> _Text extract_:
┌──

A Physicist’s Vision of Our Cosmic Future

The rational mind and modern science are wonderful gifts that we have been given, and we should all be grateful for the great knowledge and understandings that they have brought us. But they are insufficient in themselves to lead the way forward. We also require the inner wisdom that only stillness and presence can grant us. The marriage of science and wisdom has the potential to create a profound Integrated Intelligence across humanity, one that can connect us to other nature and realms. In recent video on my YouTube channel, I explore this topic, and introduce an incredible prize-winning scientist, who is helping our human species re-write the story of our place in the cosmos. I wonder if you can guess who it is?

It has become fashionable in certain circles to denigrate and deride humanity, to say that we simply aren’t up to the task of curating the future. I refer to the rise of the doomer mindset, and the longing for self-termination that lies within our species’ shadow. This is a collective soul issue that our species must rise above, not surrender to.


Three and a half billion years of evolution have gone into putting us in this position as the moral custodians of the planet. Whether we like it or not we have a moral duty to preserve life on Earth, with all the creative, responsible energy that we’ve got.


It is perhaps even more sobering that the kind of analytical intelligence that you and the people around you exhibit today has only existed a very short time. And now at the dawn of the Age of Artificial Intelligence, that intelligence is being amplified manifold by the technologies that we have developed. That is a great gift, but it also represents great responsibility. The stakes are very high. We have to nurture the planet. And each other.

Watch the YouTube version of this article.

└──

> _Stored rows_:
┌──

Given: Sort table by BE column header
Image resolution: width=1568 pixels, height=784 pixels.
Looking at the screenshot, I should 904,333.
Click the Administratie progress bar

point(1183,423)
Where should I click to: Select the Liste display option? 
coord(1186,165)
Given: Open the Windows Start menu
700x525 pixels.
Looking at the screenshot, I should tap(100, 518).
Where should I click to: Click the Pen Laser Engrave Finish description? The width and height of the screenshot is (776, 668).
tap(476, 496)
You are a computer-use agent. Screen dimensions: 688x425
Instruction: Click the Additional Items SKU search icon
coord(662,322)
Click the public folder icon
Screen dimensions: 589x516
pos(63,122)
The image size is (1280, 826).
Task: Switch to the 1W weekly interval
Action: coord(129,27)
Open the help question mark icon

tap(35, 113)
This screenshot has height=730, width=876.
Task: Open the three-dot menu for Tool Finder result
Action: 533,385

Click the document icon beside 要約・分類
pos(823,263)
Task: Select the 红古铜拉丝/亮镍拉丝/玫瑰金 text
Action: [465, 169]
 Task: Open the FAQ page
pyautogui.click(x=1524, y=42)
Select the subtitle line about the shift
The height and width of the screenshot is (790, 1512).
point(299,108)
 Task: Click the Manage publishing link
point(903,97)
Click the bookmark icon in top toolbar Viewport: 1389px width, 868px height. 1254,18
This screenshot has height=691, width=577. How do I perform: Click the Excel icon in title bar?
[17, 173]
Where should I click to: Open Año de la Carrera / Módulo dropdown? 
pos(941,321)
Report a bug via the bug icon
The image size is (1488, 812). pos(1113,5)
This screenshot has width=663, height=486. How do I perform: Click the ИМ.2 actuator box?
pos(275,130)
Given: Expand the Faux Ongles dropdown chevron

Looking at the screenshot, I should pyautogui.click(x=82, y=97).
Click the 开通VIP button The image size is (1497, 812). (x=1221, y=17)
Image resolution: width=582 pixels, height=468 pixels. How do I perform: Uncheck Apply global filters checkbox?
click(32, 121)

└──

> _Task brief_:
In the article about our cosmic future, how many years of evolution have put us in the position of moral custodians of the planet? The entries aren't needed for this.

> _Solution to the problem_:
Three and a half billion years.